There’s no denying that customers are more and more in tune with what ingredients are in the products they’re purchasing. In fact, Sam’s Club asked its community of members, and 72 percent responded that they are “actively seeking” foods that are minimally processed. 

So, the warehouse store is on a mission to give its customers what they’re asking for by reevaluating the ingredients used in its private label products. 

As the U.S. Food & Drug Administration (FDA) is pressuring companies to ban synthetic food dyes, like Citrus Red No. 2, Orange B, and Red No. 40, as well as attempting to speed up the timeline to phase out previously banned Red Dye No. 3 from all products, Sam’s Club has announced that it is removing more than 40 ingredients from its products.

Sam’s Club Announces Plans To Remove 40 Ingredients From Products

In 2022, Sam’s Club announced 11 goals for keeping “members” and the “planet” in mind that it hoped to achieve by 2025. One of those goals was its “Made Without” initiative, which states, “We aspire for 100% of our products to be free from ingredients on our ‘made without’ list by 2025.”

On June 5, the company reported that 96 percent of its Member’s Mark products meet the “made without” goals. Its “made without” list contains dozens of ingredients that Sam’s Club plans to remove or replace, including artificial flavors, aspartame, high fructose corn syrup, and certified synthetic colors and FD&C colors. 

Sam’s Club isn’t the first store to invoke this initiative for its private label products. Both Aldi and Trader Joe’s have banned ingredients in the past for private label products, including artificial flavors and dyes, monosodium glutamate (MSG), and genetically modified ingredients (GMOs).

As Sam’s continues to simplify its Member’s Mark ingredients list, the store is highlighting a “first-to-market” product that stands out in its “Made Without” lineup: the Member’s Mark Star Cutout Cookies, which it released this summer. The cookies were red, white, and blue and dyed with vegetable juice, annatto extract, and spirulina extract rather than synthetic food dyes.

Those, and more natural food dyes, can be found in a slew of Sam’s Member’s Mark products, which it highlights on its site in the “Made Without” category.

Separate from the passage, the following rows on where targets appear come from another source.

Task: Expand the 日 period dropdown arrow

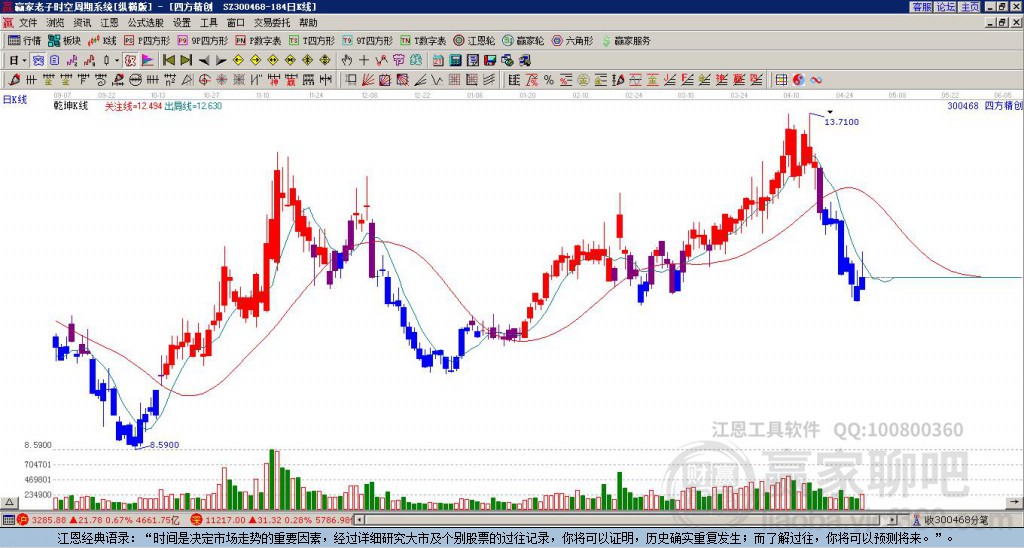Action: pyautogui.click(x=24, y=61)
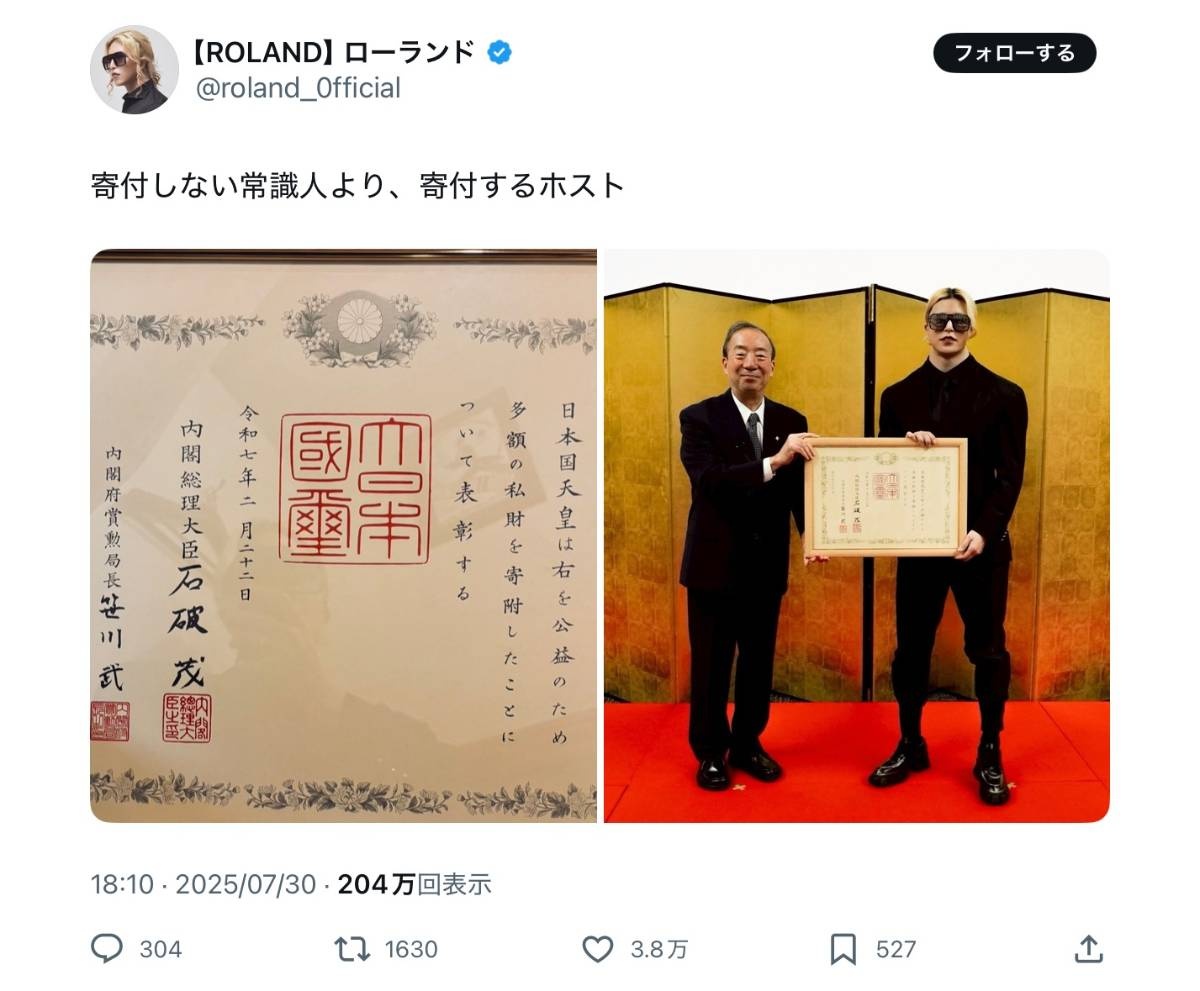Click the 304 reply count
This screenshot has height=991, width=1200.
click(160, 949)
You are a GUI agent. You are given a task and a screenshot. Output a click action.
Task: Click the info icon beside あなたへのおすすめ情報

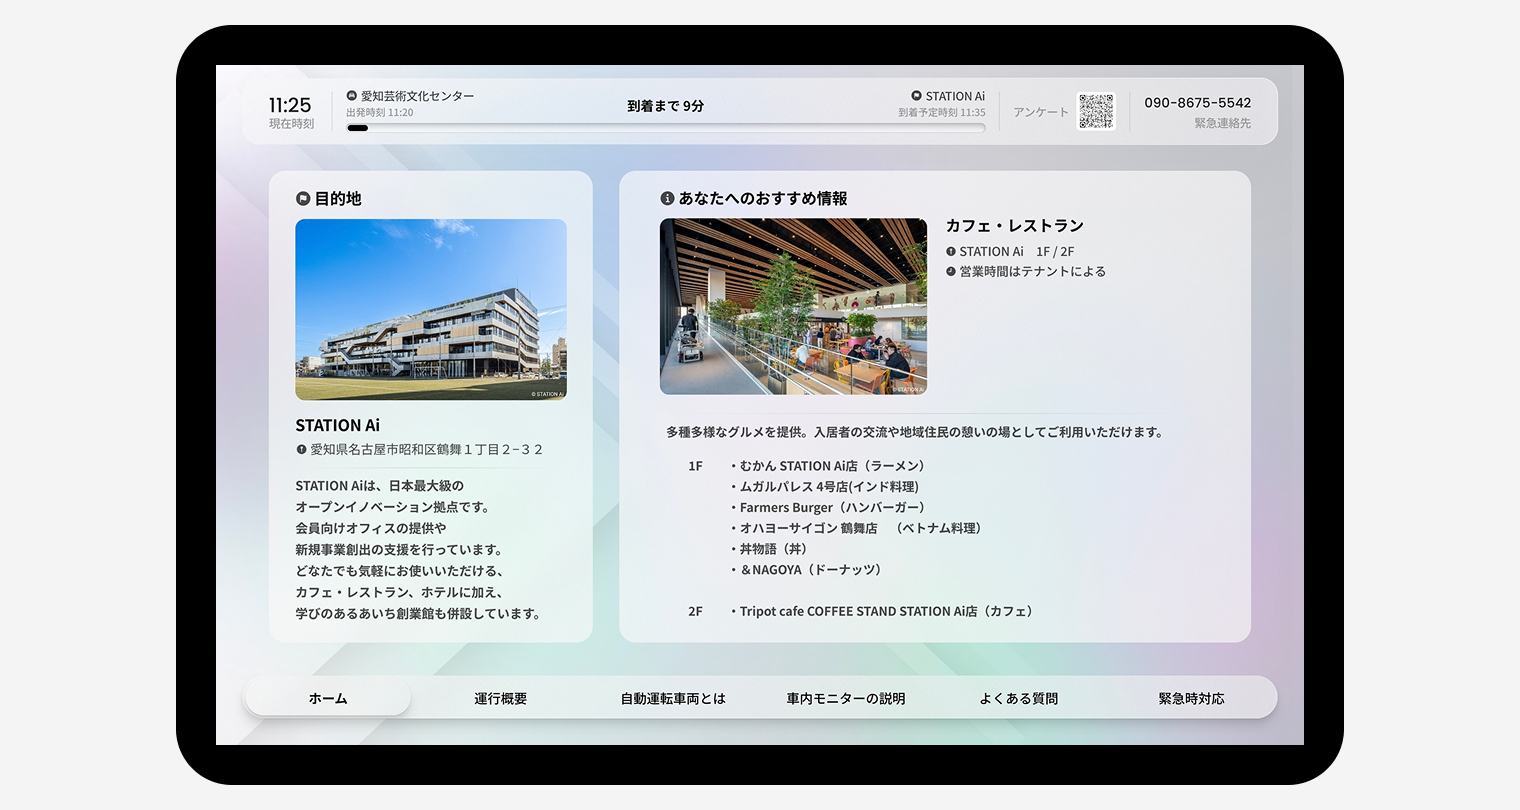[667, 199]
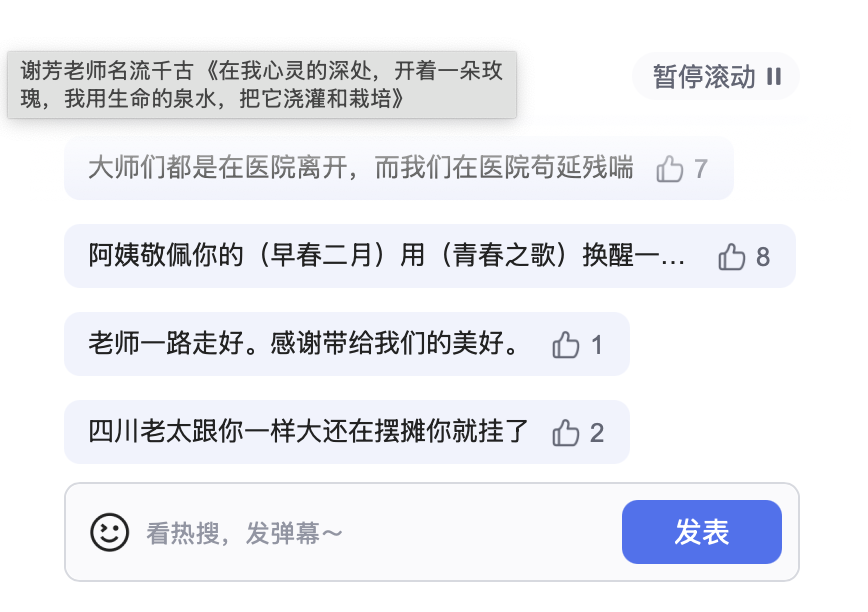Image resolution: width=868 pixels, height=612 pixels.
Task: Like the comment about 大师们都是在医院离开
Action: pyautogui.click(x=669, y=168)
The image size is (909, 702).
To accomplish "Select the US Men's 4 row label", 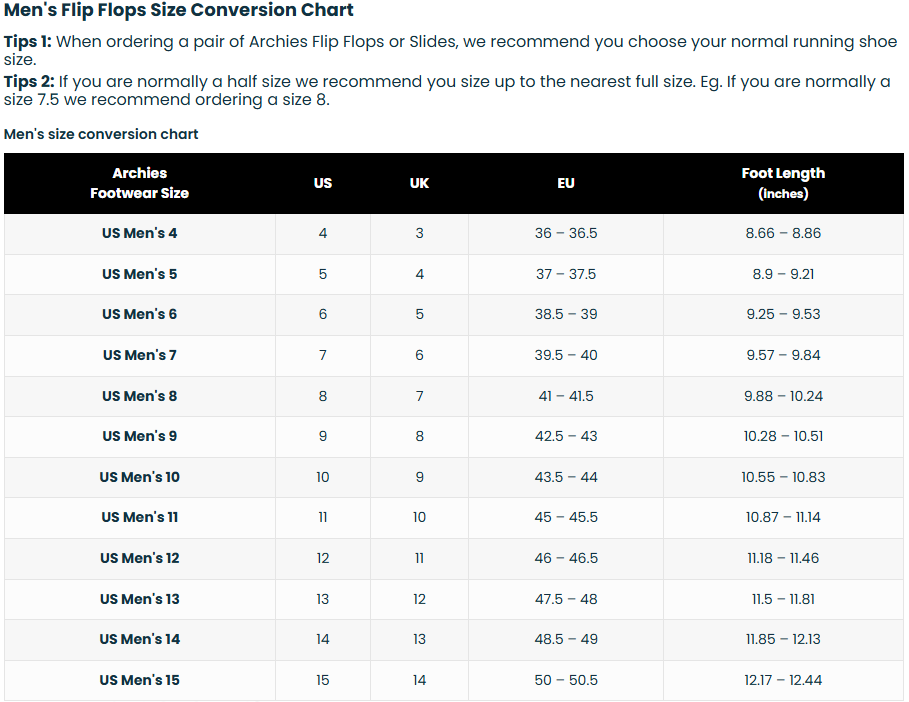I will tap(140, 233).
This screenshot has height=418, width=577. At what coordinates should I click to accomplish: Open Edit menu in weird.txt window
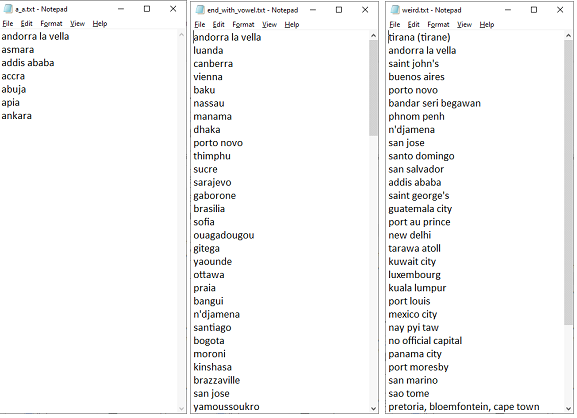pyautogui.click(x=413, y=25)
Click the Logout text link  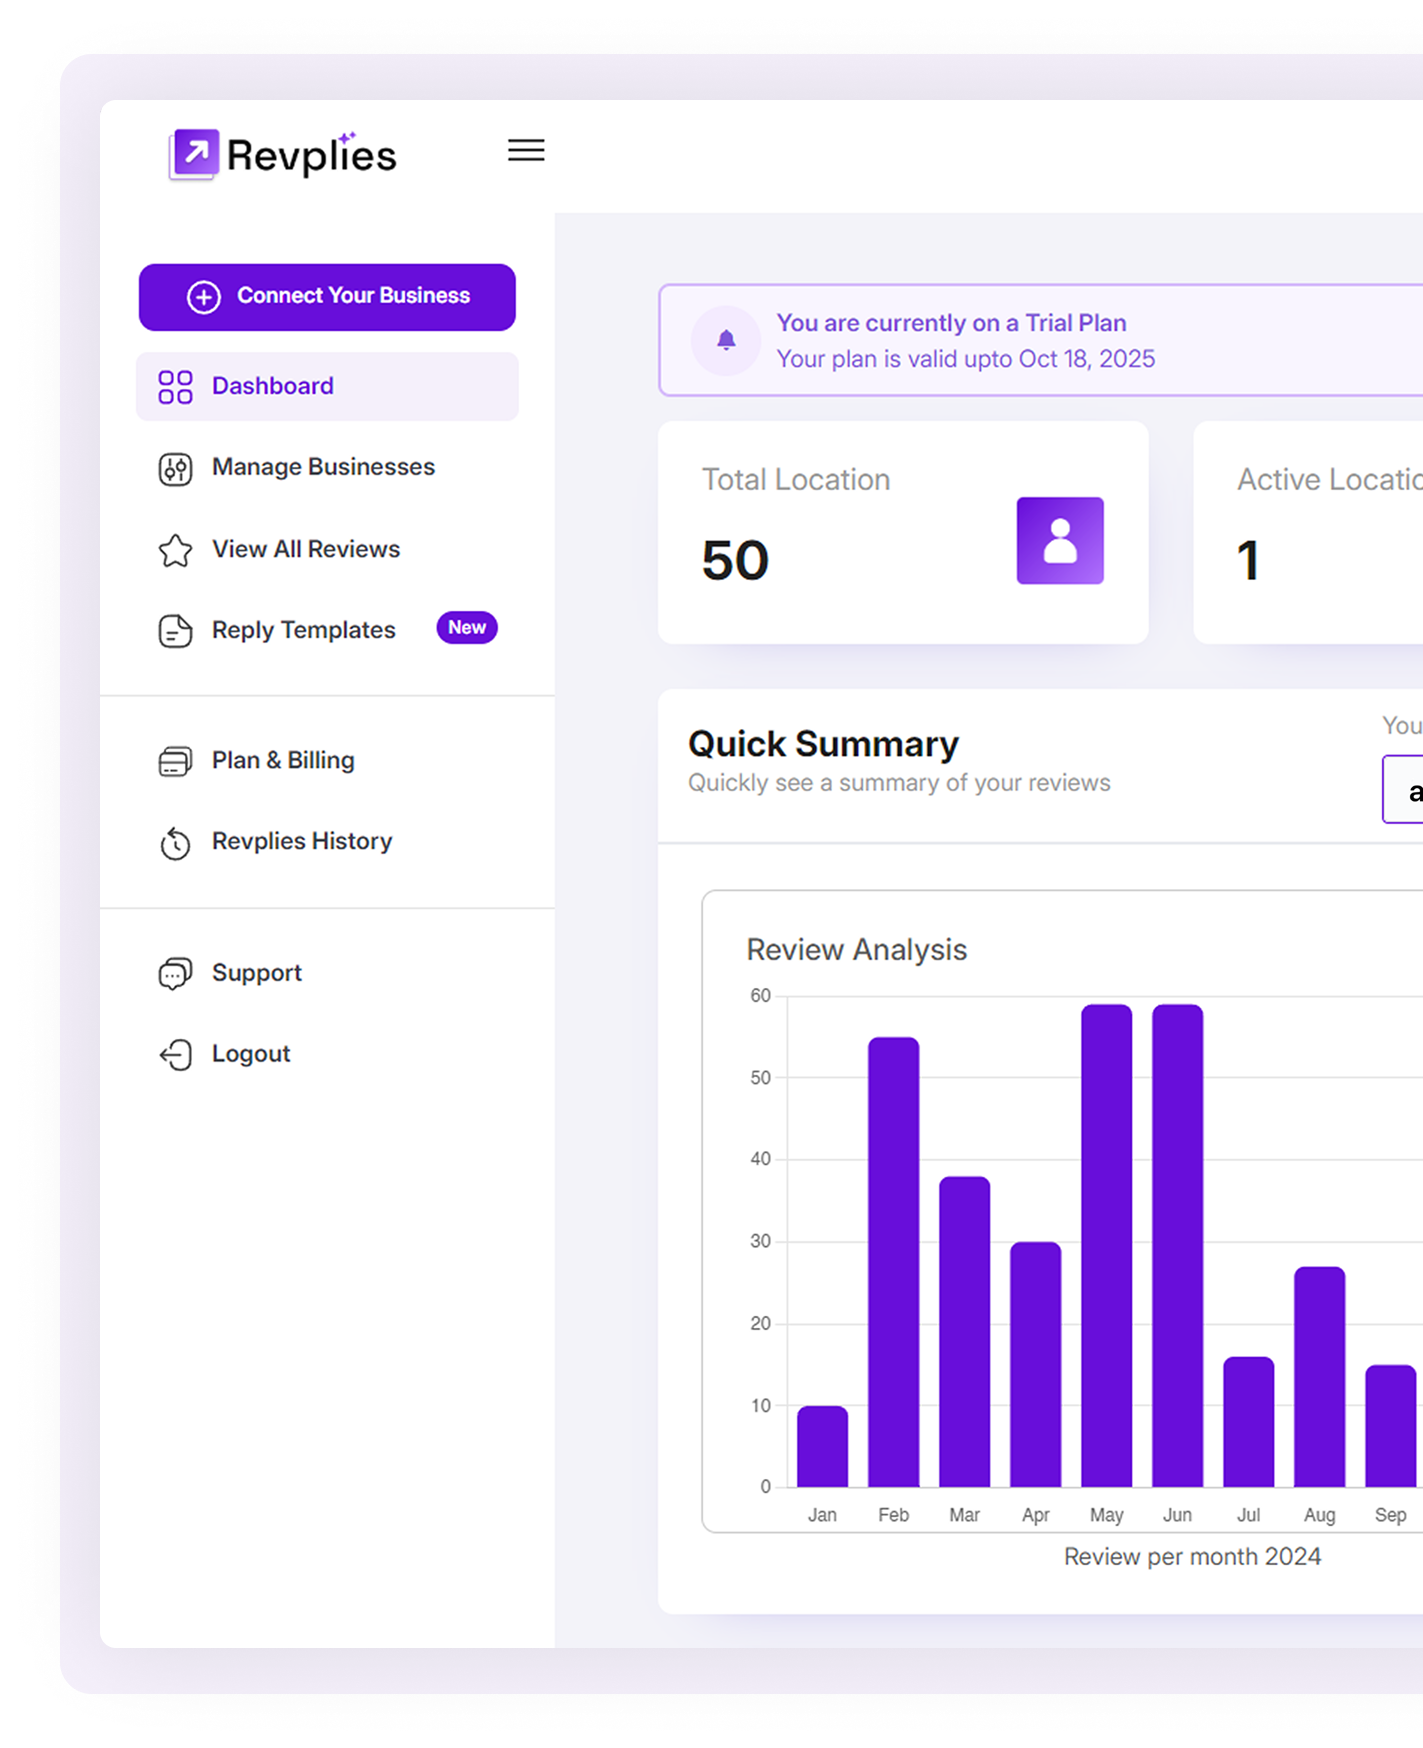pyautogui.click(x=251, y=1054)
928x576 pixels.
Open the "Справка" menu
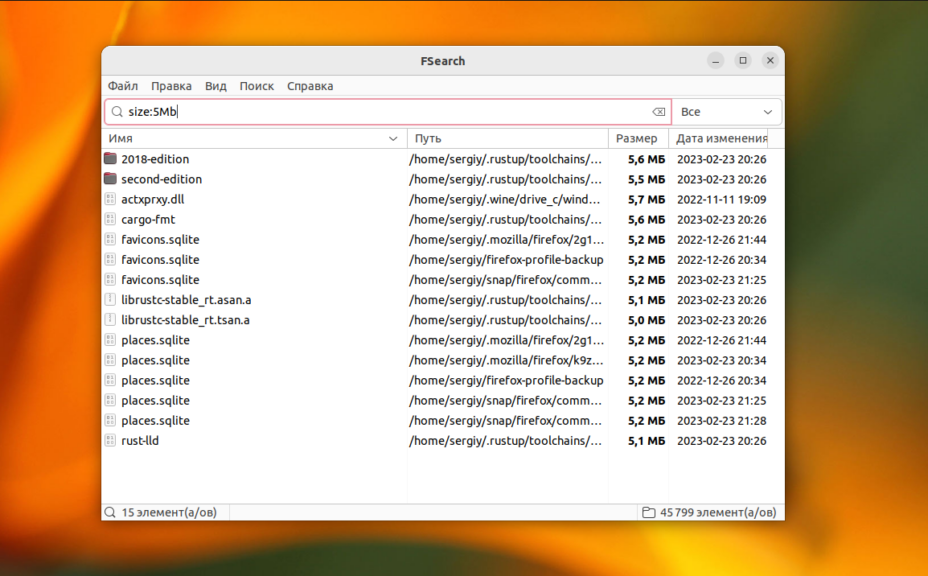310,86
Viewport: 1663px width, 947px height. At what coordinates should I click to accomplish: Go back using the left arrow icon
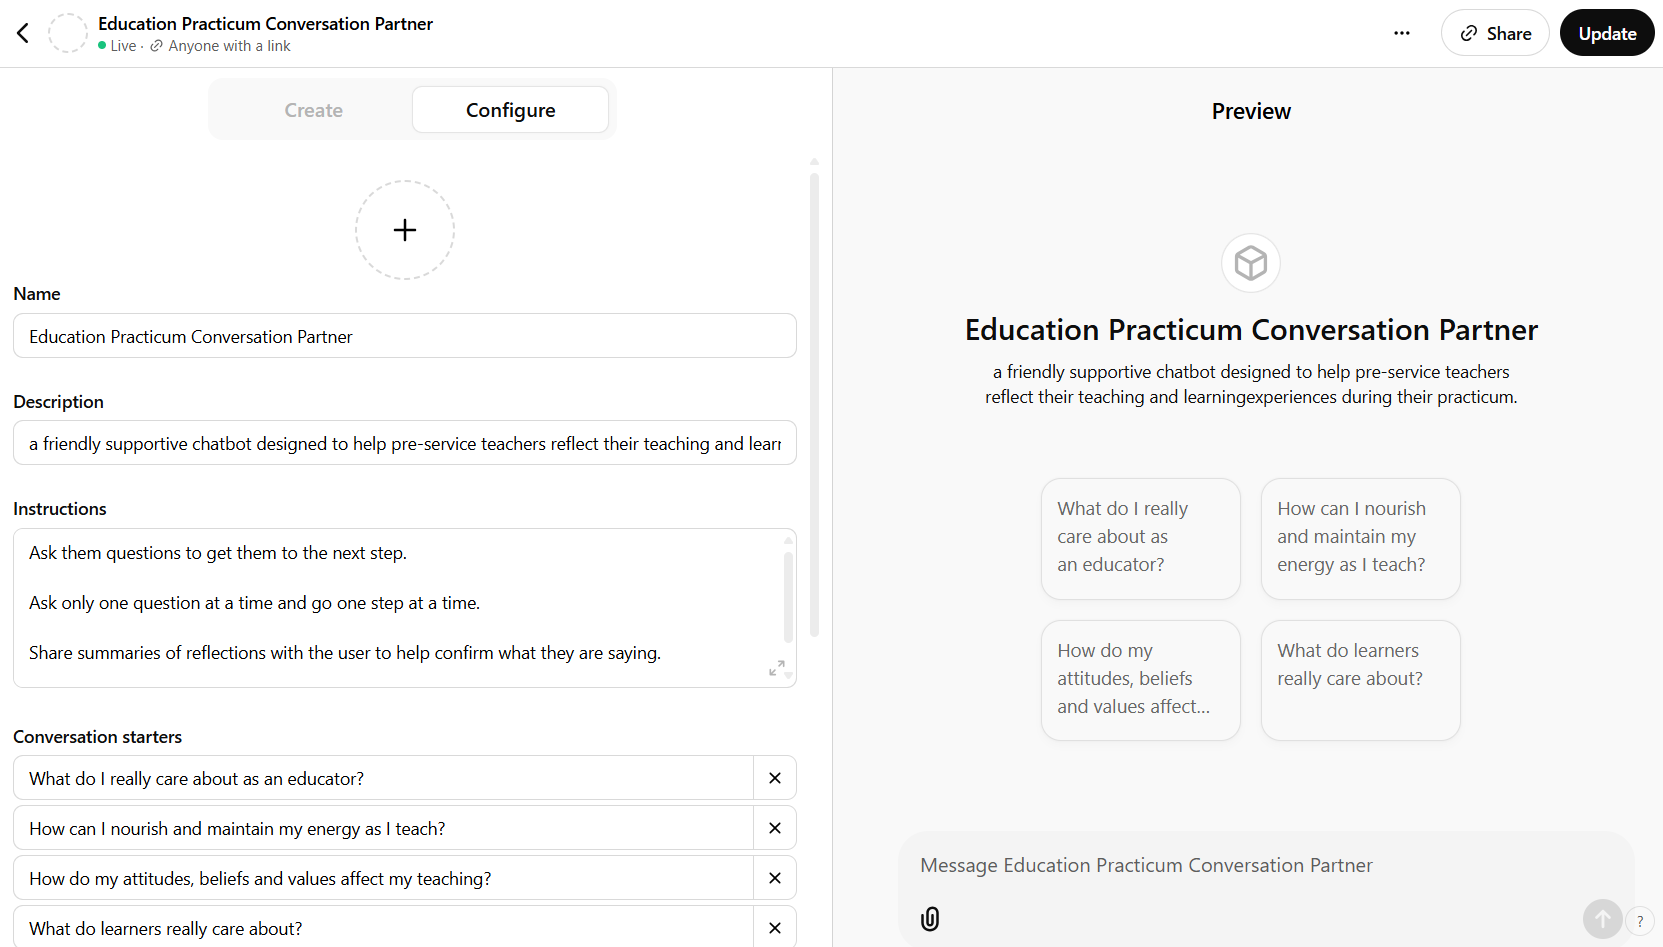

On a recent visit to Sam’s Club’s HQ, the brand told Allrecipes that any new product hitting shelves for the remainder of the year will not use any of its banned ingredients. Additionally, the club store has been hard at work reformulating former fan-loved products—like the Member’s Mark Peppermint Almonds—to follow its made without guidelines. So, if there were products you thought were discontinued because they were pulled from shelves or didn’t return last year, it might be because Sam’s was working on a cleaner ingredient list.

It’s not clear which products don’t fall into Sam’s “Made Without” category just yet, but hopefully, by the end of 2025, they all will.